- EXERCISE OBJECTIVE -
Beginning with the line that contains "11 (937, 191)", copy each remaining line of the data below exactly.

Saved entries:
####

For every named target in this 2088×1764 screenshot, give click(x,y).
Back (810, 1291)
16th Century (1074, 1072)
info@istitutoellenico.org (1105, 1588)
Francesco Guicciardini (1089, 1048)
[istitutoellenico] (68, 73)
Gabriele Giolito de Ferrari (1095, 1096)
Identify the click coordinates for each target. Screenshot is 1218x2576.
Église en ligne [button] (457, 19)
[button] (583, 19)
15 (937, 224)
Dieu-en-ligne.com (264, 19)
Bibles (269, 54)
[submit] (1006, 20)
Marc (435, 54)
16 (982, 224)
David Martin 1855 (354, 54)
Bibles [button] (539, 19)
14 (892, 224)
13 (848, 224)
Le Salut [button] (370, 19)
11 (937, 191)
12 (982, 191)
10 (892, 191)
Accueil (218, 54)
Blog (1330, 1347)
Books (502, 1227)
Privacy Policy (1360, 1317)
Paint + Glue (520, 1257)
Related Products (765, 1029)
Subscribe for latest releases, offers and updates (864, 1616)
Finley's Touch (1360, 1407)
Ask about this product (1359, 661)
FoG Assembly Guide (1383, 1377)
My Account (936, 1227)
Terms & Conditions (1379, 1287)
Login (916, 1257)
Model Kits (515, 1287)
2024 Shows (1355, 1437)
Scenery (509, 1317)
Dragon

####

- EXERCISE RESULT -
11 (937, 191)
12 (982, 191)
10 (892, 191)
Accueil (218, 54)
Blog (1330, 1347)
Books (502, 1227)
Privacy Policy (1360, 1317)
Paint + Glue (520, 1257)
Related Products (765, 1029)
Subscribe for latest releases, offers and updates (864, 1616)
Finley's Touch (1360, 1407)
Ask about this product (1359, 661)
FoG Assembly Guide (1383, 1377)
My Account (936, 1227)
Terms & Conditions (1379, 1287)
Login (916, 1257)
Model Kits (515, 1287)
2024 Shows (1355, 1437)
Scenery (509, 1317)
Dragon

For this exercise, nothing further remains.